I wonder if that's a Scrabble word yet.
gurdonark: (Default)
This morning, after eating a rare breakfast "out" at a Mimi's for a rich and tasty oatmeal with bananas and brown sugar and a fun fantasy novel, I stopped in at the Kroger grocery store. I've been doing the "fend for myself" routine for days, as my wife is on a business trip in Boston. But I have been doing more heating things up and stopping at Boston Market and eating cold cereal than actually cooking.

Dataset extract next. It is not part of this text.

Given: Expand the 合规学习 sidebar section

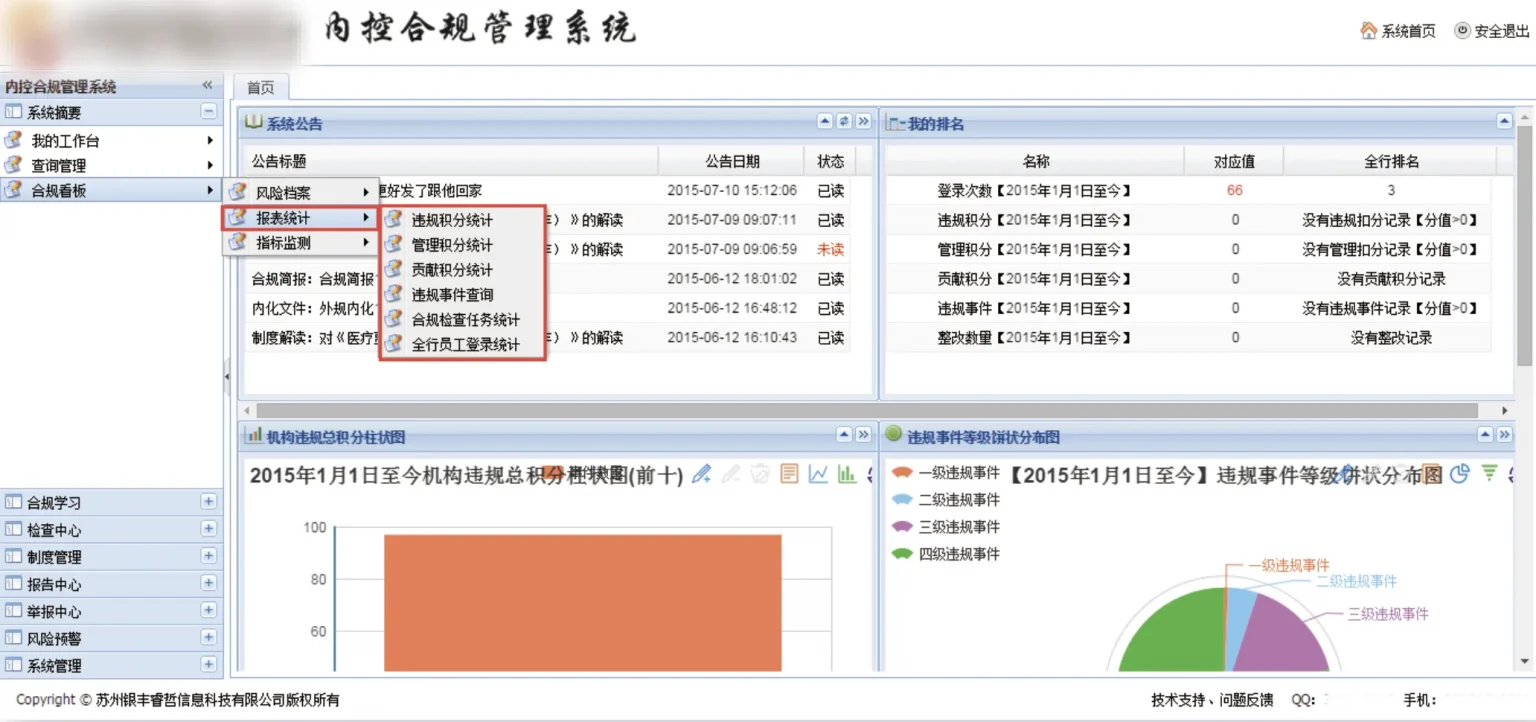Looking at the screenshot, I should click(x=208, y=502).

My belief is that all one needs to succeed in cookery is a crock pot and a stack of simple vegetables and meats. Therefore, I picked up some boneless and skinless chicken breasts,baby carrots, white potatoes, and a crookneck squash. I sliced the squash, and loaded it with everything else without ceremony or water into the crock pot. Tonight, some six hours of cooking on the "slow" setting later, everything turned out tender and well-cooked. I added a little sea salt and a McCormick seasoning called "Montreal Steak", whose label advises that it has "Flavor You Can See!". The resulting admixture was tasty in the extreme.

This afternoon I loaded my bicycle onto my car, and drove to a nearby park in Plano, where I rode the Bluebonnet bike trail. The Spring bluebonnets are long gone. I enjoyed the ride in the mid-afternoon heat.

This quiet day involved practical things like dry cleaning and laundry. I'm pleased it went so well.